1. News and resources
  2. COVID-19
  3. Hardship withdrawals a last resort – Rob Everett

Hardship withdrawals a last resort – Rob Everett

Page last updated: 30 Mar 2020

FMA CEO talks to Radio New Zealand

First published by Radio New Zealand on 30 March 2020.

The country's financial markets watchdog is concerned about a spike in people making hardship withdrawals from their KiwiSaver accounts during the Covid-19 outbreak.

Financial Markets Authority Chief Executive Rob Everett is urging savers to stay the course during what he called "a period of market destruction that we haven't seen since KiwiSaver got set up".

He said people should try to make use of government assistance on offer and only use hardship withdrawals as an absolute last resort.

He said people should try to remember taking the money out now was reducing what was supposed to be set aside for their retirement.

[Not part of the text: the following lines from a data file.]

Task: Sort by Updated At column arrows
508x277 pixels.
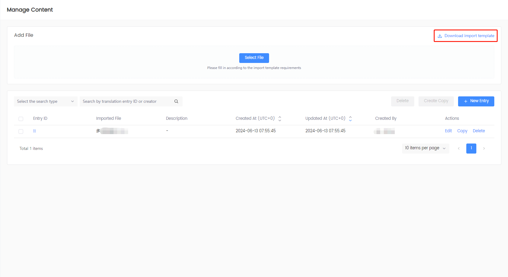Action: click(x=350, y=119)
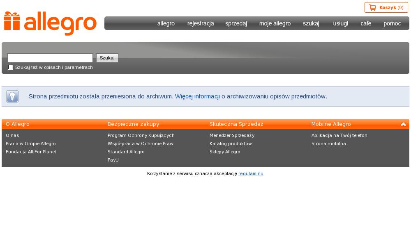Open moje allegro in the navigation

point(275,23)
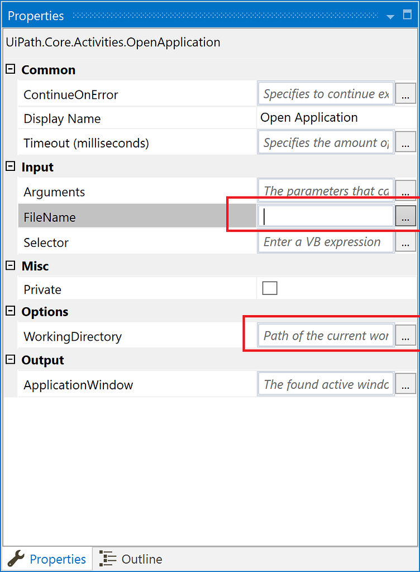The image size is (420, 572).
Task: Open ApplicationWindow output ellipsis editor
Action: point(406,384)
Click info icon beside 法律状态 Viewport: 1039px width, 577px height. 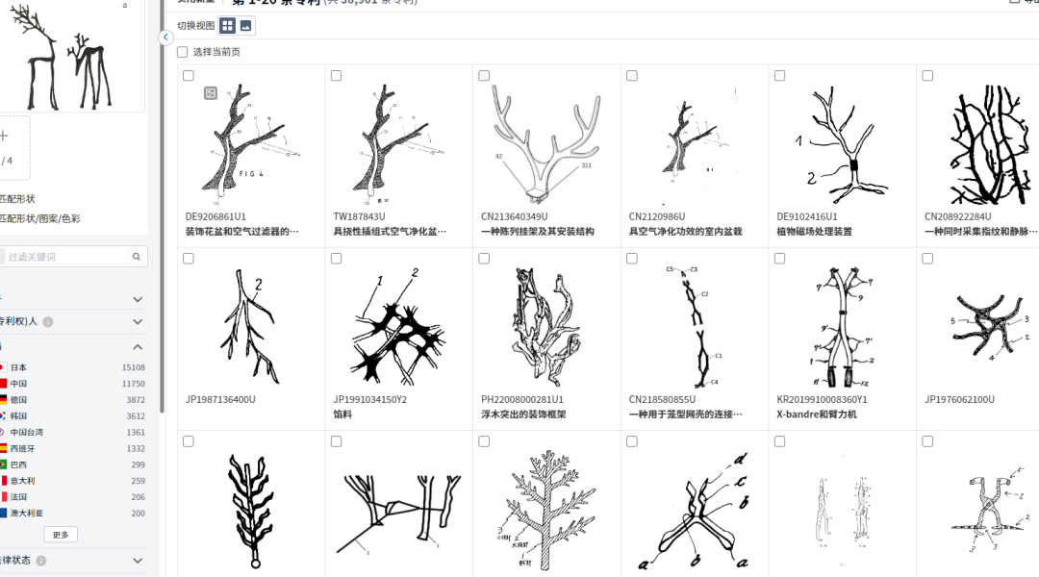click(x=41, y=561)
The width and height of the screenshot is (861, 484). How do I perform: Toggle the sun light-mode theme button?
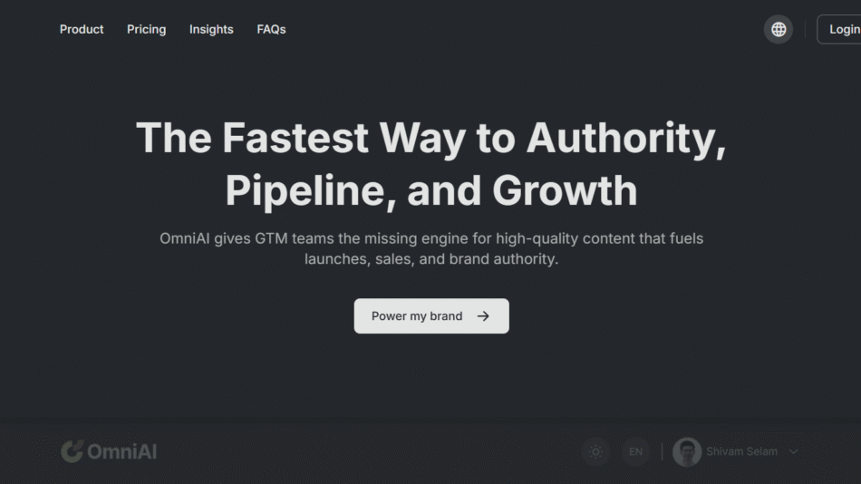pos(595,451)
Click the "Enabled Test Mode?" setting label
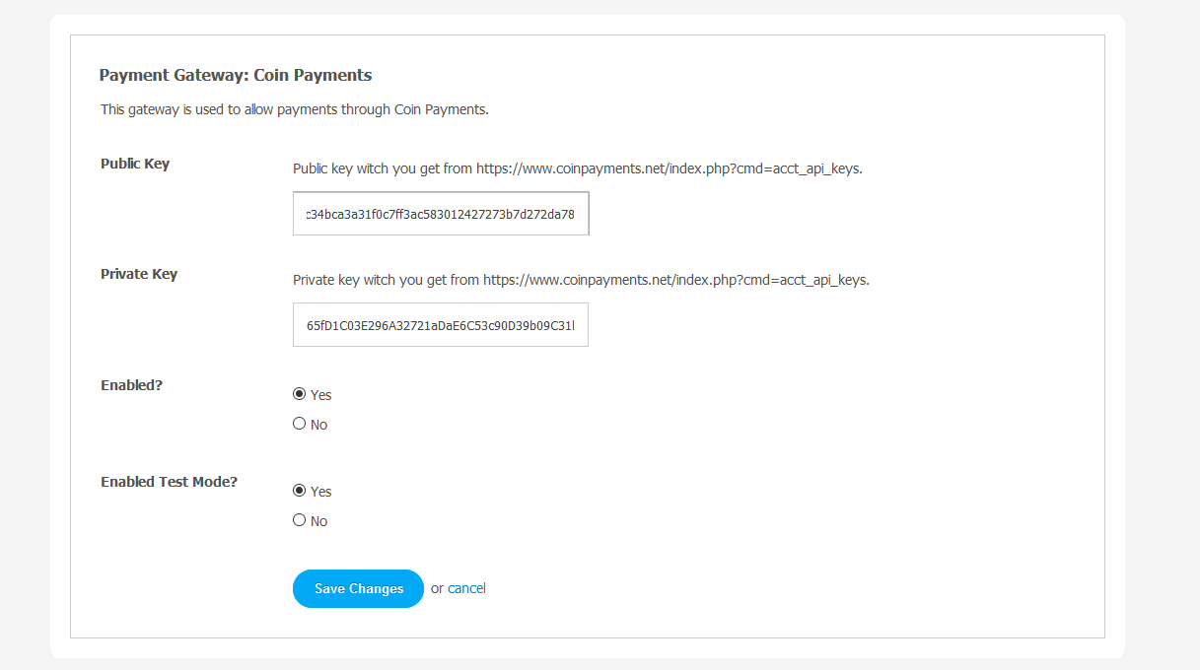 [x=169, y=482]
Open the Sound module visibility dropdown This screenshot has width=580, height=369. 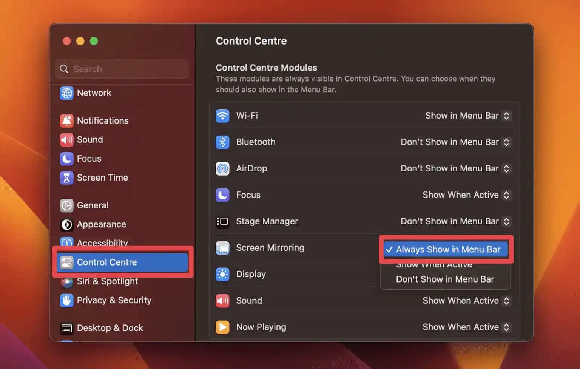(x=467, y=301)
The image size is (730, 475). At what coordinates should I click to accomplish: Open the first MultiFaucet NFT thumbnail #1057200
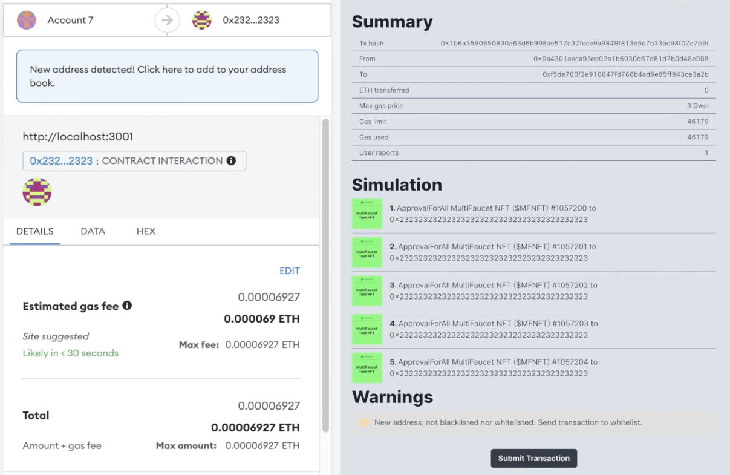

Everett said the FMA was also seeing people switching between investment funds - in some cases multiple times - as they watched account balances plunge.

For most people it was best to ride out market volatility by leaving funds as they were, he said.

"Trying to play the market and time when you come in and out of these sorts of investments - that's an incredibly difficult thing to do and the smarter advice will be leave it to the manager to whom you pay fees to do that on your behalf."

Everett said often the best advice was to "stay the course" rather than to switch to a more conservative fund during a period of high volatility.

"When you switch from one fund to another, they have to sell all the assets against your name in the first one in order to invest in the second one and you end up just crystallising your loss, you end up basically banking your loss in those particular assets."

The FMA is also reacting to the COVID-19 pandemic by changing priorities to concentrate on scams, especially given most people were working from home and may not have access to their usual support networks.

He warned any perpetrators that the courts were open and the FMA was on high alert.

"It sometimes feels a bit like whack-a-mole but we are prioritising some of our resources away from slower, longer burning investigations to be able to respond to anything that comes through the door at this point. That's what we've been thinking through in the last week or two."